Methods inherited from interface com.bigdata.service.ITxCommitProtocol
abort, prepare, setReleaseTime, singlePhaseCommit
 
Methods inherited from interface com.bigdata.service.IService
destroy, getHostname, getServiceIface, getServiceName, getServiceUUID
 

Method Detail

registerIndex

void registerIndex(String name,
                   IndexMetadata metadata)
                   throws IOException,
                          InterruptedException,
                          ExecutionException
Register a named mutable index on the DataService.

Note: In order to register an index partition the partition metadata property MUST be set. The resources property will then be overriden when the index is actually registered so as to reflect the IResourceMetadata description of the journal on which the index actually resides.

Parameters:
name - The name that can be used to recover the index. In order to create a partition of an index you must form the name of the index partition using DataService.getIndexPartitionName(String, int) (this operation is generally performed by the IMetadataService which manages scale-out indices).
metadata - The metadata describing the index.

The LocalPartitionMetadata.getResources() property on the IndexMetadata.getPartitionMetadata() SHOULD NOT be set. The correct IResourceMetadata[] will be assigned when the index is registered on the IDataService.

Throws:
IOException
InterruptedException
ExecutionException
TODO:
exception if index exists? or modify to validate consistent decl and exception iff not consistent. right now it just silently succeeds if the index already exists.

getIndexMetadata

IndexMetadata getIndexMetadata(String name,
                               long timestamp)
                               throws IOException,
                                      InterruptedException,
                                      ExecutionException
Return the metadata for the named index.

Parameters:
name - The index name.
timestamp - A transaction identifier, ITx.UNISOLATED for the unisolated index view, ITx.READ_COMMITTED, or timestamp for a historical view no later than the specified timestamp.
Returns:
The metadata for the named index.
Throws:
IOException
InterruptedException
ExecutionException

dropIndex

void dropIndex(String name)
               throws IOException,
                      InterruptedException,
                      ExecutionException
Drops the named index.

Note: In order to drop a partition of an index you must form the name of the index partition using DataService.getIndexPartitionName(String, int) (this operation is generally performed by the IMetadataService which manages scale-out indices).

Parameters:
name - The index name.
Throws:
IllegalArgumentException - if name does not identify a registered index.
IOException
InterruptedException
ExecutionException

rangeIterator

ResultSet rangeIterator(long tx,
                        String name,
                        byte[] fromKey,
                        byte[] toKey,
                        int capacity,
                        int flags,
                        IFilterConstructor filter)
                        throws InterruptedException,
                               ExecutionException,
                               IOException

Streaming traversal of keys and/or values in a key range.

Note: In order to visit all keys in a range, clients are expected to issue repeated calls in which the fromKey is incremented to the successor of the last key visited until either an empty ResultSet is returned or the ResultSet#isLast() flag is set, indicating that all keys up to (but not including) the startKey have been visited.
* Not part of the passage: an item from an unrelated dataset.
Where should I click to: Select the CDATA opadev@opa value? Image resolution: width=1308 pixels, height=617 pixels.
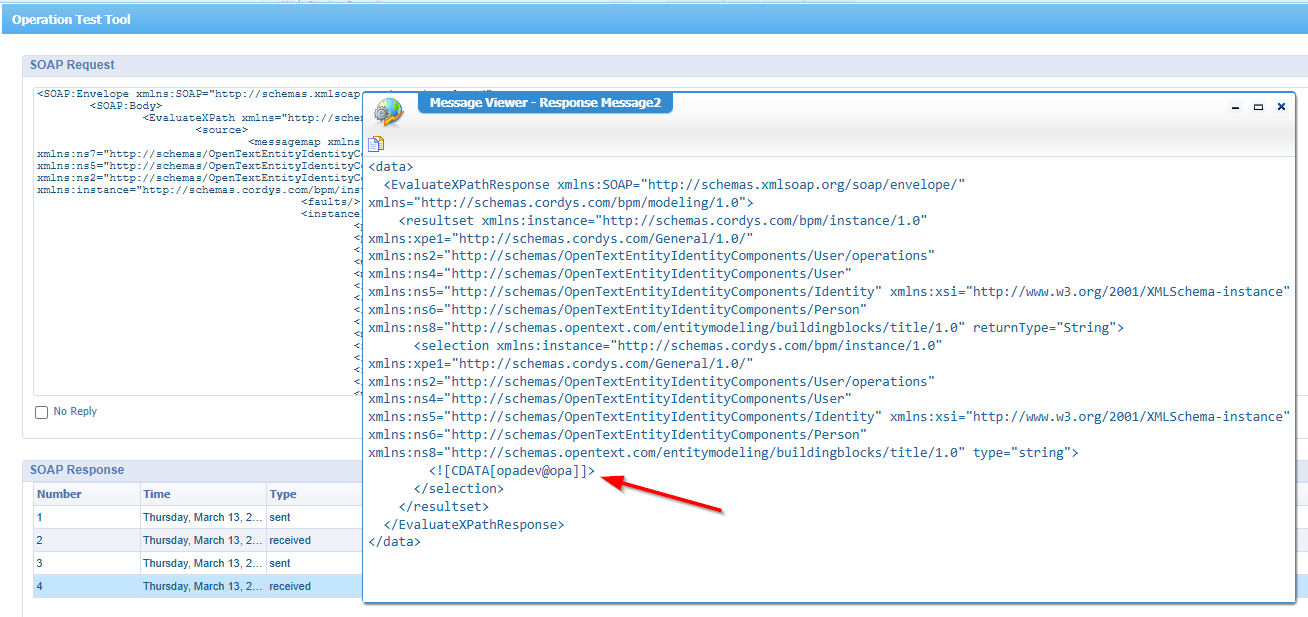pos(510,471)
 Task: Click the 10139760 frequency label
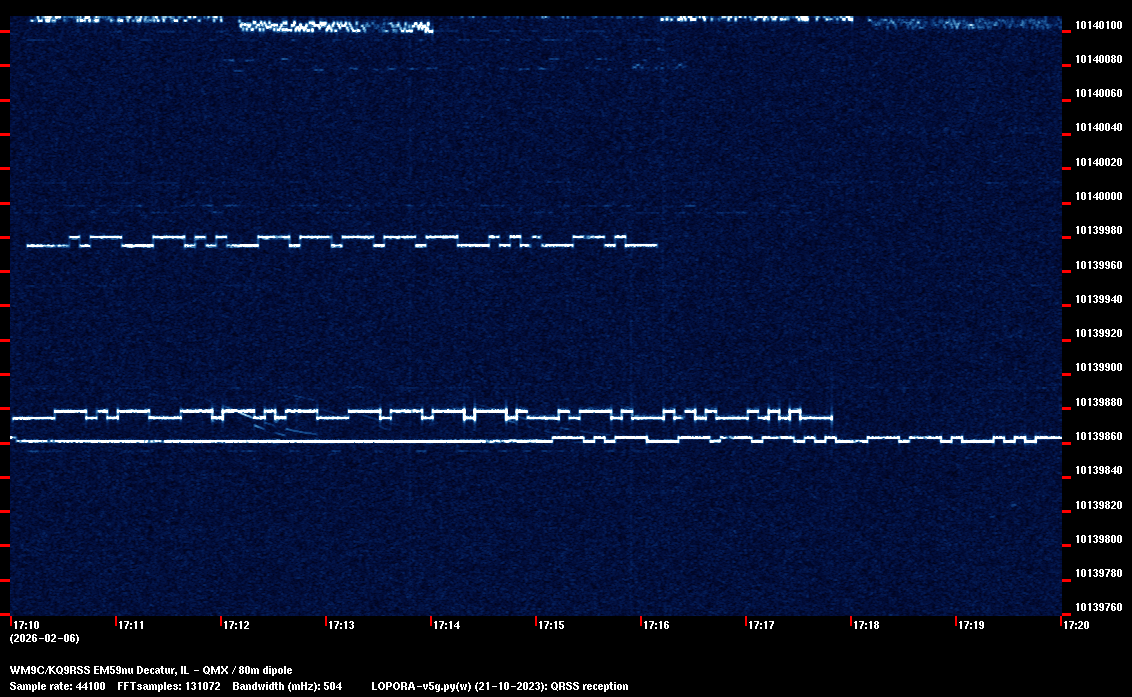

See ClientIndexView (scale-out indices) and DataServiceTupleIterator (unpartitioned indices), both of which encapsulate this method.

Note: If the iterator can be determined to be read-only and it is submitted as ITx.UNISOLATED then it will be run as ITx.READ_COMMITTED to improve concurrency.

Parameters:
tx - The transaction identifier -or- ITx.UNISOLATED IFF the operation is NOT isolated by a transaction -or- - tx to read from the most recent commit point not later than the absolute value of tx (a fully isolated read-only transaction using a historical start time).
name - The index name (required).
fromKey - The starting key for the scan (or null iff there is no lower bound).
toKey - The first key that will not be visited (or null iff there is no upper bound).
capacity - When non-zero, this is the maximum #of entries to process.
flags - One or more flags formed by bitwise OR of zero or more of the constants defined by IRangeQuery.
filter - An optional object that may be used to layer additional semantics onto the iterator. The filter will be constructed on the server and in the execution context for the iterator, so it will execute directly against the index for the maximum efficiency.
Throws:
InterruptedException - if the operation was interrupted.
ExecutionException - If the operation caused an error. See Throwable.getCause() for the underlying error.
IOException

submit

Future submit(long tx,
              String name,
              IIndexProcedure proc)
              throws IOException

Submit a procedure.

Unisolated operations SHOULD be used to achieve "auto-commit" semantics. Fully isolated transactions are useful IFF multiple operations must be composed into a ACID unit.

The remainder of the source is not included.